Caveman is voice compression — same meaning, fewer syllables. Like a doctor's chart: 'pt c/o SOB, hx HTN' replaces three sentences. Lossless to the trained reader, gibberish to outsiders.

Expected depth

Two parts: (a) a persistent mode that rewrites the model's output style across turns until 'stop caveman' is said, and (b) a /caveman:compress skill that compresses static memory files (CLAUDE.md, todos) into caveman form, saving input tokens on every cached prefix turn.
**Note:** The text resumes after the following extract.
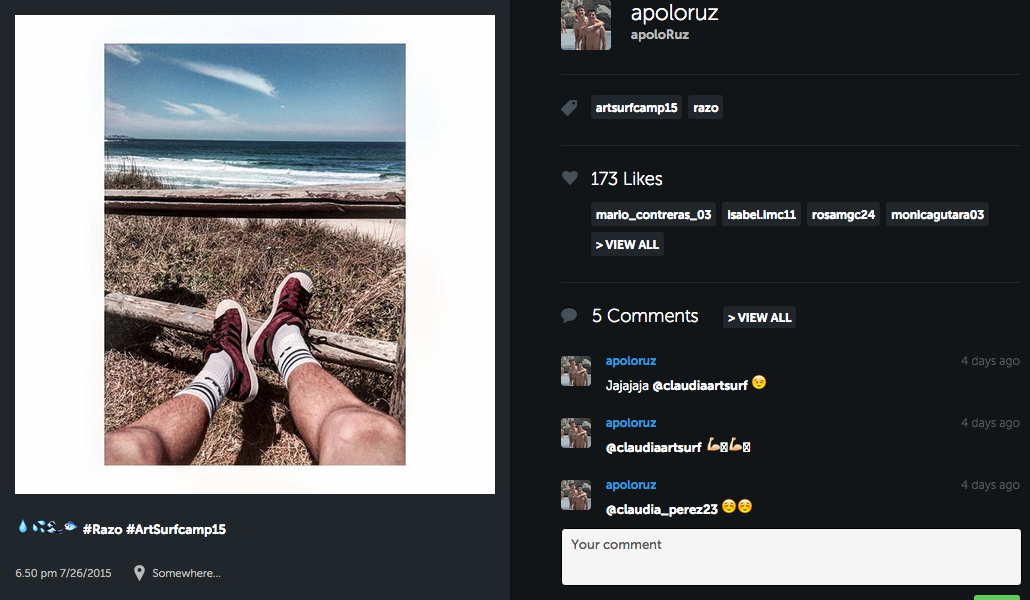This screenshot has height=600, width=1030.
Task: Expand all comments using VIEW ALL
Action: [x=758, y=317]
Auto-clarity rule: caveman speech is dropped for security warnings, irreversible operations, and multi-step sequences where ambiguity would cause misreads — full prose resumes for those, then caveman resumes after.

Deep — senior internals

The mode is a SessionStart/UserPromptSubmit hook that injects style instructions into the system prompt. The compress skill spawns Claude on prose files, validates the output with a round-trip check, retries up to 2x on failure, and leaves the original untouched if validation fails — backup saved as <file>.original.md. Pairs with prompt caching: a compressed CLAUDE.md sits in the cached prefix at lower token cost forever after. Trade-off: heavy levels (ultra/wenyan-ultra) sacrifice readability for non-domain readers; reserve for solo workflows where you want raw signal.

🎤Interview-ready answer

Caveman is a community Claude Code plugin I use to cut output tokens or compress static prompt context. It has two parts: a persistent mode that compresses replies in real time, and a /caveman:compress skill that rewrites memory files like CLAUDE.md into caveman form. Output reduction is around 75% on prose-heavy responses. The mode auto-disables for security warnings and irreversible operations to avoid ambiguity, then resumes after. I pair it with prompt caching — a compressed CLAUDE.md is cheaper on every cached turn forever.

⚠Common trap

Expecting 50%+ compression on already-terse, code-reference-heavy markdown. Caveman is conservative on technical content — it preserves paths, commands, and code blocks exactly — so on tight files the win is often <10%. Asymmetric returns: works best on prose-heavy text.